Bottom line, adding a RHB wouldn’t help much because the team splits are still a small sample size against LHP. Beyond the statistics, the two big left-handed bats have terrible splits against LHP, and these problems have been already addressed by platooning and benching. # MLB — Poisson Distribution To Model Runs Scored Per Inning

I have recently written a much more mathematically involved post using the negative binomial and wrote up a discrete probability distribution primer. These are a more complete treatment of the the topic. However, this post is a good overview of the basics.

My friend sparked my recent interest in Poisson distributions by mentioning how rare it is to meet a romantic interest/significant other that you’ll have a long term relationship opposed to going out for just a few dates or even dating at all. I immediately though about earthquakes. It’s strange, but makes some sense, since the large-impact earthquakes are both very unpredictable and rare, much like dating. I’d love to show this actually happens, but since I can’t download relationship data, I’ve found something almost as good: baseball data!

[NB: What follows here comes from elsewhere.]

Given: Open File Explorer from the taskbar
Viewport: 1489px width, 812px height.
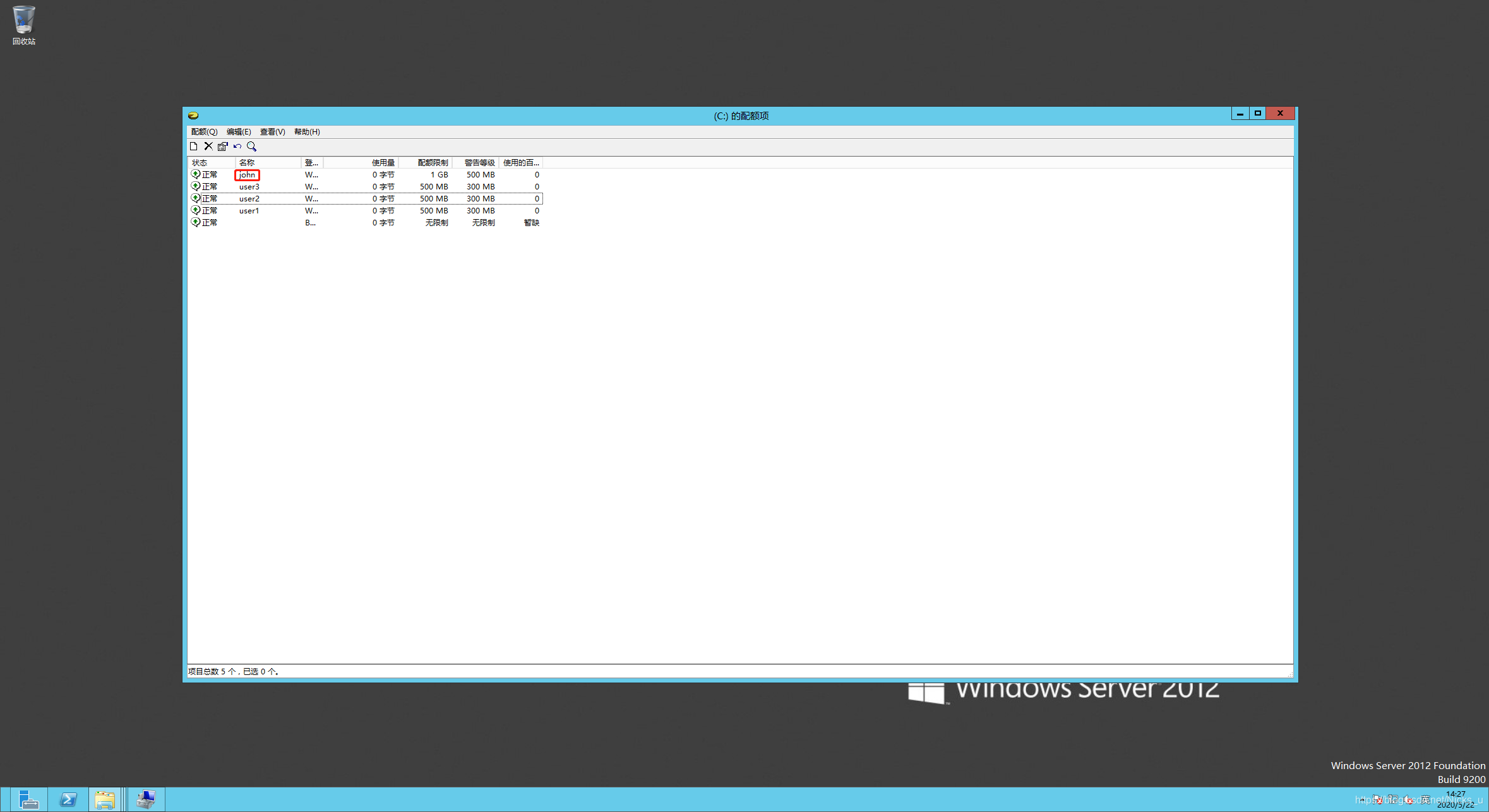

A Poisson distribution [pronunciation] is used for count data and rare events over a specified time/area. This is in contrast to the more familiar bell-curve normal distribution which uses continuous data. [For math/science people, it’s a decaying exponential] A few good example potential models using a Poisson distribution are number of sick days a person uses through out a year or traffic accidents per month on a certain stretch of road.  Earthquake frequency modeling is probably one of the more famous uses of a Poisson distribution.

Getting back to baseball, runs are not common events, and I wouldn’t go so far to call them rare events. However, in the context of individual innings, runs are rare. Going back to a previous post about the Pirates’ run probability, any given team in MLB only has a 26% chance that they will score in any given inning. This means that 73% of the time you are watching baseball you are watching the teams not score.  I am interested in how often a team will score 0, 1, 2, 3 or more runs in an inning.  To determine the probability that a certain number of runs are scored in any inning a Poisson distribution can be used and it follows the general form:

$P(X) = \frac{e^{-\lambda}\lambda^X}{X!}$

Substituting the $\lambda$ term for the Run Expectancy for the beginning of a inning which is .4615 runs an inning in 2013, you will the red distribution line below. [ Run Expectancy/Expected Runs is a fancy way to say the average runs for a given situation.]  The blue area represents the actual run frequencies, and the gold line is the distribution which I obtained from regression. The Poisson distribution describes how often runs are scored during innings pretty well, but it’s not perfect. The trend line underestimates the shutout and big-run innings, while overestimating the one-run innings. The model shown above is suffering from overdispersion, which means the variance [how spread out the data is] is larger than what the model assumes. The short reason to account for the lack of fit is that baseball isn’t completely random. You’ll have better teams who score multiple runs in an inning against poor teams who will in turn fail to score any runs in an inning. The disparity in teams will cause a wider variance in run scoring.

The  red line in the graph above is a distribution I obtained  when I regressed the count data against the number of runs and obtained a ‘new’ mean.  This distribution is a little bit closer to the empirical data, though it still suffers overdispersion. I’ve put all the counts and frequencies/probabilities into a table so that it is easier to reference.  If you wanted to calculate the probability that you would see an entire game (full 9 innings) with 7 or more runs in an inning (like last night’s Pirates game), you would use the following formula:

$P(X) =1-P($of not having any +7-run innings$)^{18 innings}$

$= 1 – (1-[.0009+.0003+.0001])^{18} = .02314$

So there’s a roughly 2% chance that any baseball game you attend will have an inning with 7 or more runs scored in it.